Give the listing back in full, exactly as written, with the pictures removed.

+--

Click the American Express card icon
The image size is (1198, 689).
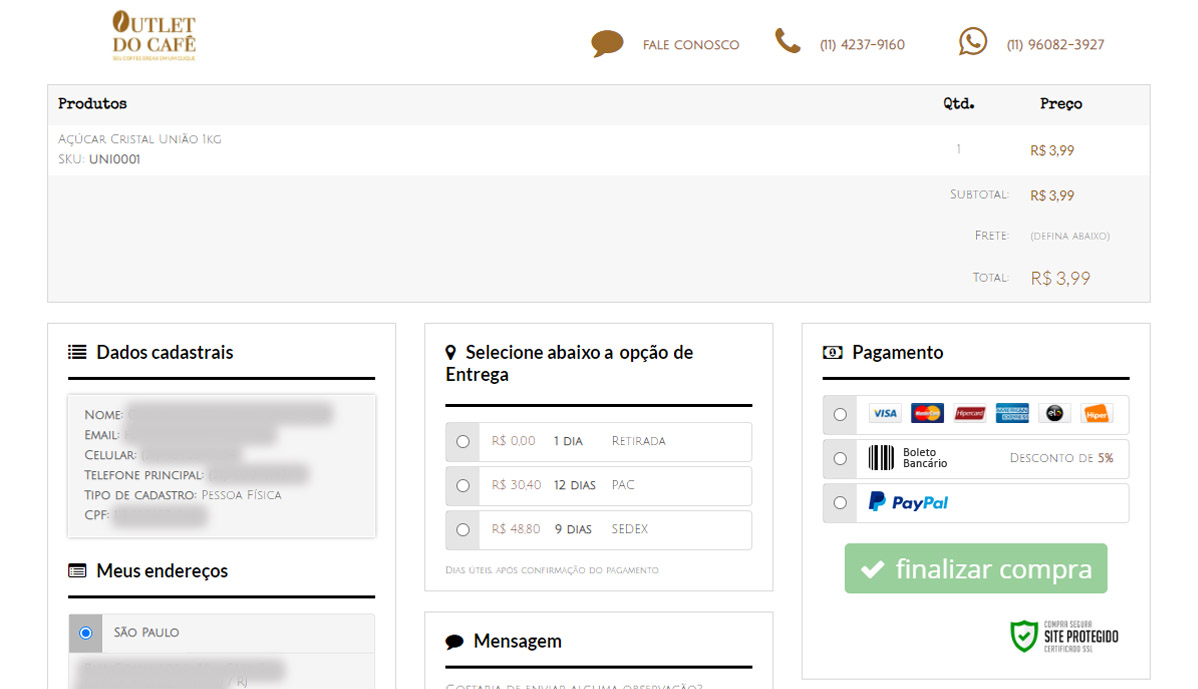coord(1012,413)
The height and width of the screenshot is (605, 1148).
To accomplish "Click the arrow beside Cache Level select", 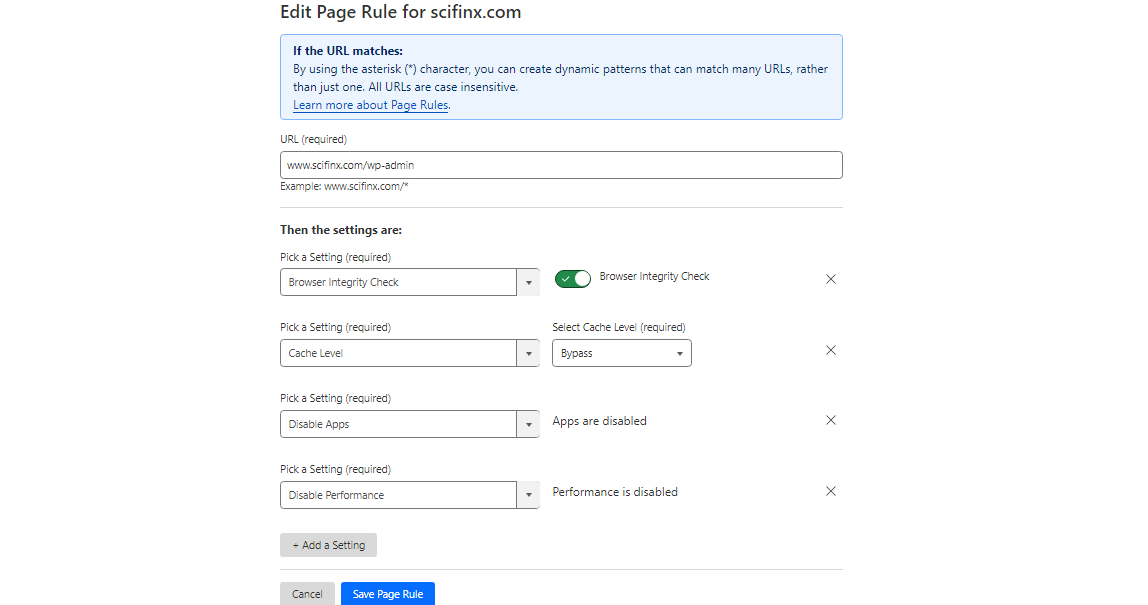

+--

> [REPLY TO THE TASK]:
Click the American Express card icon
The image size is (1198, 689).
coord(1012,413)
The height and width of the screenshot is (605, 1148).
To accomplish "Click the arrow beside Cache Level select", 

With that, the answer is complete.